A sobrevalorização da juventude, inaugurada com a emancipação dos baby boomers e a apoteose da cultura «sessentista», mas entretanto recuperada pelo capitalismo, sitia-nos dia e noite. É ela que tem levado os nossos principais partidos, quase todos eles – à excepção, talvez, do Bloco de Esquerda, que por ser um partido maioritariamente jovem não precisa para já de expedientes desta natureza – a atirar para a segunda fila visível dos comícios, das conferências de imprensa e das bancadas parlamentares com pessoas cuja qualificação fundamental, em alguns caos, é precisamente essa: ter menos de trinta anos, cinturinha estreita, um pouco de sex appeal e, claro, uma dose qb de fidelidade política. O patético e fugaz caso de Carolina Patrocínio, a «mandatária» do PS a quem em boa hora rapidamente tiraram o microfone, é exemplar dessa subversão do conceito de juventude, afirmado como um valor em si mesmo. Naturalmente, um partido ideologicamente arcaico e globalmente envelhecido como o PCP, precisa muito de recorrer a este género de expediente. E então lá puxa, para as mesas das conferências de imprensa, para as filas dianteiras dos comícios e desfiles, para um ou outro lugar visível da Assembleia da República, de alguns decorativos nascidos depois de 1980.
Claro que nem todos eles ficam bem na fotografia, pois assim que começam a falar – aqueles que o fazem – se percebe como a data do BI nada tem a ver com uma abertura ao tempo em que vivemos, com a ousadia, o humor descomplexado, a humanidade sem preconceitos ou a inteligência criadora que são características, presume-se, dos jovens que são jovens. A generalidade dos rostos visíveis e das bocas falantes da JCP mostram claramente esse lado, pois representam, quase invariavelmente, justamente aquilo que o seu partido tem de mais cavernoso e dogmático.
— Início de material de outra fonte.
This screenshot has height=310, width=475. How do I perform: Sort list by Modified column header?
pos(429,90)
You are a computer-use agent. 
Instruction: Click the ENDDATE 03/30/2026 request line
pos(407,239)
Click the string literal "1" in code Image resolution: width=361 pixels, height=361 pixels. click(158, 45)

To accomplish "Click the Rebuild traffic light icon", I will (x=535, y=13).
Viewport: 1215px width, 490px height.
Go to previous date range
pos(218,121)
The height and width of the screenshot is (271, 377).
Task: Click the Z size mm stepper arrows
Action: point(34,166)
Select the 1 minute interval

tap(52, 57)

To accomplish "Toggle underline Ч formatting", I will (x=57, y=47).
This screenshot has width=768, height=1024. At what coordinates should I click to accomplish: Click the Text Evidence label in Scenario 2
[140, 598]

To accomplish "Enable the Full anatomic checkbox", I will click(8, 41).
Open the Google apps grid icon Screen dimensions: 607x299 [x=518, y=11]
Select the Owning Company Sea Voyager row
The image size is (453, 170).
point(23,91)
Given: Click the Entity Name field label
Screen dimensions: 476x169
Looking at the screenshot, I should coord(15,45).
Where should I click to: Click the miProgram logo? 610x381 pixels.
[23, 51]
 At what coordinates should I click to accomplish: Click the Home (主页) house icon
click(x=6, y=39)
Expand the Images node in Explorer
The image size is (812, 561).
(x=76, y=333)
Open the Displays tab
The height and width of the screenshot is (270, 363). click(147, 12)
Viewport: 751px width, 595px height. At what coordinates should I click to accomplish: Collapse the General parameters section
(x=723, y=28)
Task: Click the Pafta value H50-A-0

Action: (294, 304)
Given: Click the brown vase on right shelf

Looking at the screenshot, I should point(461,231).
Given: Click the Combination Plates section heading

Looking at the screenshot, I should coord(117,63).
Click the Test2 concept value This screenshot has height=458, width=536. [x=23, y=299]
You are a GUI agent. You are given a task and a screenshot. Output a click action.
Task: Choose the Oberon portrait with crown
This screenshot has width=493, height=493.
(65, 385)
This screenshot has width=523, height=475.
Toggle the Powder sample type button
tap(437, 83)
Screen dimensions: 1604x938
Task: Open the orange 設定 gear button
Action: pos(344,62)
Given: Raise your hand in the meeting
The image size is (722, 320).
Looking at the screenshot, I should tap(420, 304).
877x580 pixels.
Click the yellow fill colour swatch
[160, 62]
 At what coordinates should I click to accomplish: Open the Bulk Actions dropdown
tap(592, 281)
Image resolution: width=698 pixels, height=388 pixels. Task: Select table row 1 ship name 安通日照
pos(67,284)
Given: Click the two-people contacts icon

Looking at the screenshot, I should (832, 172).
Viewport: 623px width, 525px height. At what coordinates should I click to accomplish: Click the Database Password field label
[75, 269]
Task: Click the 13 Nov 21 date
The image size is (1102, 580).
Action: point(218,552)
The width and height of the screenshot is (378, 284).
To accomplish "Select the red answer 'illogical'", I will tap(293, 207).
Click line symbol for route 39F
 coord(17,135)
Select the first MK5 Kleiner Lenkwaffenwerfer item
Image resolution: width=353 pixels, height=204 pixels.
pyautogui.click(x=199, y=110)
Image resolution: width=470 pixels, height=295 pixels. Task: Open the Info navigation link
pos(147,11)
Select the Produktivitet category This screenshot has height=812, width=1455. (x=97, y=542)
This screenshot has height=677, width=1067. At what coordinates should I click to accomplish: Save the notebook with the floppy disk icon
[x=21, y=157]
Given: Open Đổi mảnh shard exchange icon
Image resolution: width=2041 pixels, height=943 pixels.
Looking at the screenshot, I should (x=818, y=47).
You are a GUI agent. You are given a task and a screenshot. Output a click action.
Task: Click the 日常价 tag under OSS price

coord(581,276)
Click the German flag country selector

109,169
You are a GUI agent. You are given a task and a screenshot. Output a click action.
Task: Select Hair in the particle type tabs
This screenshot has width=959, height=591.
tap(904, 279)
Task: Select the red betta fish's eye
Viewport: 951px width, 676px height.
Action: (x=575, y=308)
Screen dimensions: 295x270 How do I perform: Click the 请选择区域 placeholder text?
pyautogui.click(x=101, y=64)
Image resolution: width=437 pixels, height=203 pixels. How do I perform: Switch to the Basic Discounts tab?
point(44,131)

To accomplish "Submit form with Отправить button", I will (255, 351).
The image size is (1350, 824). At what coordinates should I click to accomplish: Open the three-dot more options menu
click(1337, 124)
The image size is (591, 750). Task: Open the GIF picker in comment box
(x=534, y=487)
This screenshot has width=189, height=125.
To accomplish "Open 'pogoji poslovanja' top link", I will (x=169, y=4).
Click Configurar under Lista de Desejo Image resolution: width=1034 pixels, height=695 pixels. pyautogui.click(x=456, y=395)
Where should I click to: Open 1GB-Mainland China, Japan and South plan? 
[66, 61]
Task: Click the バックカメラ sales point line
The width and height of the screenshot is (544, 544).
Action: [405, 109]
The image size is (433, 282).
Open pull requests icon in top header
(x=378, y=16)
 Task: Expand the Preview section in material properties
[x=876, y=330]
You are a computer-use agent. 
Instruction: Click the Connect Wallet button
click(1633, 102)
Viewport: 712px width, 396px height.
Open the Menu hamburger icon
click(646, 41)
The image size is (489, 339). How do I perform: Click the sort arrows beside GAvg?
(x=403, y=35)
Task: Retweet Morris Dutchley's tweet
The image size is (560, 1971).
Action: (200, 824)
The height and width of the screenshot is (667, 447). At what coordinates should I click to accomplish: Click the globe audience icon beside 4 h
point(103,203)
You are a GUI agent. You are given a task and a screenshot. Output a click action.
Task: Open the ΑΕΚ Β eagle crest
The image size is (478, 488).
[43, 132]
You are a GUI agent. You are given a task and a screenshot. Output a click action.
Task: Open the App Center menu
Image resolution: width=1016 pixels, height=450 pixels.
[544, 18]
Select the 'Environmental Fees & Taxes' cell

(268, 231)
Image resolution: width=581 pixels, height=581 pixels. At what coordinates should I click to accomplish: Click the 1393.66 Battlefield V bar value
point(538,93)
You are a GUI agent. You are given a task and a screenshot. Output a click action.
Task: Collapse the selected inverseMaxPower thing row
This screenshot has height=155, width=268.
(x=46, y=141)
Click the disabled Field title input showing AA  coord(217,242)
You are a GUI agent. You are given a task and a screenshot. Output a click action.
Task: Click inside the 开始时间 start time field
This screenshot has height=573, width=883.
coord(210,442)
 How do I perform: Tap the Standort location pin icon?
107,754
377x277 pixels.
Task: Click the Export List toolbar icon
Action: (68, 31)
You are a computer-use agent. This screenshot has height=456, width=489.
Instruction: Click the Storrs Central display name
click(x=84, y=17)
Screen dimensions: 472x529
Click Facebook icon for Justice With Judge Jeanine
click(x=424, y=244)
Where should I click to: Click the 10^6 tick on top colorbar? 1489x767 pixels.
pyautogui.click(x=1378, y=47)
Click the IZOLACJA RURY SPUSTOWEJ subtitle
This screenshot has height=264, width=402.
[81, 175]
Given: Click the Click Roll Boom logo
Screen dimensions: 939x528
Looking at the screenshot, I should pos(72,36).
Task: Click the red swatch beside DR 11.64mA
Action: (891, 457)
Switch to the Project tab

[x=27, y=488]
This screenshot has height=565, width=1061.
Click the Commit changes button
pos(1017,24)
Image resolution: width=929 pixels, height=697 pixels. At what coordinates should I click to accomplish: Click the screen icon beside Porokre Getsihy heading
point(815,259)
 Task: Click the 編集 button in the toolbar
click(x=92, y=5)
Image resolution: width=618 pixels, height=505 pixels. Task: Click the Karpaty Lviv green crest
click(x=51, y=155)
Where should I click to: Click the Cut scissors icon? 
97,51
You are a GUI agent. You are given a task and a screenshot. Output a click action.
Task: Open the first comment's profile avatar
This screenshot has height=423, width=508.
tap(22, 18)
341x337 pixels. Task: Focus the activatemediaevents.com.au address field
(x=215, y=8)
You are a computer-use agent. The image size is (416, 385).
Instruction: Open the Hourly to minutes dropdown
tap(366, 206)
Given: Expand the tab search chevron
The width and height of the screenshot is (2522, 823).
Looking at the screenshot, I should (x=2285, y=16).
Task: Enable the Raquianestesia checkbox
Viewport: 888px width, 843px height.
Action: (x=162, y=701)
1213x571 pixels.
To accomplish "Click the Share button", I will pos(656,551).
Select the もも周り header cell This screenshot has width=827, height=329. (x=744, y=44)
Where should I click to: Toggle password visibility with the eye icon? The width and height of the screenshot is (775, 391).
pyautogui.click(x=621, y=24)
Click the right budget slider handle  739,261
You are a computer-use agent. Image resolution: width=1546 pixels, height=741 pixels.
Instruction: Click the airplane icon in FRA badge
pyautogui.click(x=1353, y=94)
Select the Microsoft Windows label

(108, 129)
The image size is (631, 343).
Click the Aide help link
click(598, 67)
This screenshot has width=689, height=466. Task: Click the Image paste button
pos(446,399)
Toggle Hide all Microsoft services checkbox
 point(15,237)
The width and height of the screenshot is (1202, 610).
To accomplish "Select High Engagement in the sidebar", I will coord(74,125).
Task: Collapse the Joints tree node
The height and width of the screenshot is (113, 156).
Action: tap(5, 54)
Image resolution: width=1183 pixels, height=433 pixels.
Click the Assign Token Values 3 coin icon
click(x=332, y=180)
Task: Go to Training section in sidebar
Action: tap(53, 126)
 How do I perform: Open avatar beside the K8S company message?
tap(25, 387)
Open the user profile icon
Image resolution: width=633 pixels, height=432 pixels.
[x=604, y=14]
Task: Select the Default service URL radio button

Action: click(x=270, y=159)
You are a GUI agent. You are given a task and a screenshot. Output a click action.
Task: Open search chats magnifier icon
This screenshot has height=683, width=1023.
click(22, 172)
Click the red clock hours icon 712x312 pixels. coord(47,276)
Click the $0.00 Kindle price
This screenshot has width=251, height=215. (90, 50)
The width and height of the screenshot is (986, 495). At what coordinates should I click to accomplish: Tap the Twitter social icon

Os exemplos são inúmeros, mas basta por agora olharmos para o último.
Falo, evidentemente, do caso da deputada Rita Rato, de 26 anos, membro da Direcção da Organização Regional de Lisboa do PCP e da Direcção Nacional da JCP, «licenciada em Ciência Política e Relações Internacionais» e mestranda na mesma área (sic), a qual, confrontada com a pergunta jornalística sobre a existência do Gulag, afirmou: «não sou capaz de responder porque, em concreto, nunca estudei nem li nada sobre isso». Este «isso» trata-se de um pequeno detalhe: a morte de milhões de seres humanos – não apenas milhares, como refere um outro texto no qual também se comenta o caso – e a destruição física e moral, ao longo de décadas, de largos milhões de outros, numa escala numericamente superior à do Holocausto e que abrangeu desde simples cidadãos sem culpa formada a muitos militantes comunistas «culpados» apenas de, real ou imaginariamente, terem divergido de Lenine (sim, o Gulag foi inaugurado ainda em vida do chefe dos bolcheviques) e sobretudo de Estaline. Aquilo que impressiona não é a ignorância da Rita diante de um tema sobre o qual existem tantos livros e documentação disponível, uma vez que, provavelmente, ela nem será totalmente verdadeira, mostrando apenas falta de jeito na tentativa de fugir à questão. O que preocupa, e muito, é, para além da pequenez de formação cultural (e académica) que revela, o facto de alguém com as suas responsabilidades políticas e esta dose de ignorância (ou, pior, de má-fé) ser deputada num parlamento democrático e quadro de um partido que o integra. Mas se não arrepiar caminho terá o futuro assegurado dentro do seu círculo de giz.
Post Scriptum – No número de Novembro da revista mensal LER, à venda dentro de dias, publicarei um artigo extenso sobre a literatura do Gulag. Talvez possa interessar também a quem jamais ouviu falar do assunto de outra forma que não seja a da perspectiva cúmplice ou desculpabilizadora.